Background: Inhibins and activins are important regulators of the female reproductive system. Recently, a novel inhibin subunit, named betaE, has been identified and shown to be expressed in several human tissues. However, only limited data on the expression of this novel inhibin-betaE subunit in normal and pathological human placenta as well as and human chorionic carcinoma cell lines exist.
Materials and methods: Tissue specimens of normal, preeclamptic and HELLP pregnancies (n = 18) were obtained at the course of an cesarean section. Normal and pathological placental tissues as well as chorionic carcinoma cells (BeWo and JEG) were analyzed by using immunohistochemistry and RT-PCR.

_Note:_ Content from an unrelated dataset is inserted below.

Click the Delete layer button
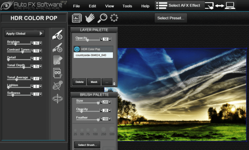This screenshot has width=249, height=150. (79, 82)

Results: Expression of the inhibin betaE subunit could be demonstrated at the protein level by means of immunohistochemical evaluation and at the transcriptional level by betaE-specific RT-PCR analysis. The immunoreactive score for inhibin-betaE did not show any significant differences between normal, preeclamptic and HELLP tissue in extravillous trophoblast and syncytiotrophoblast cells. Expression of inhibin betaE could further be demonstrated for the human chorionic carcinoma cell lines JEG and BeWo.
Discussion: We demonstrated that inhibin-betaE is expressed in normal and pathological human placenta tissues. Although the precise role of this novel inhibin subunit for human placenta development is quite unclear, similarities with the well-characterized betaA- and betaB-subunits suggest an involvement in autocrine/paracrine signaling pathways, angiogenesis, decidualization and tissue remodeling under normal as well as malignant conditions. Additionally, the human chorionic carcinoma cell lines JEG and BeWo synthesize this subunit and therefore can be used as a cell culture model for further functional analysis of this subunit in human placental tissue.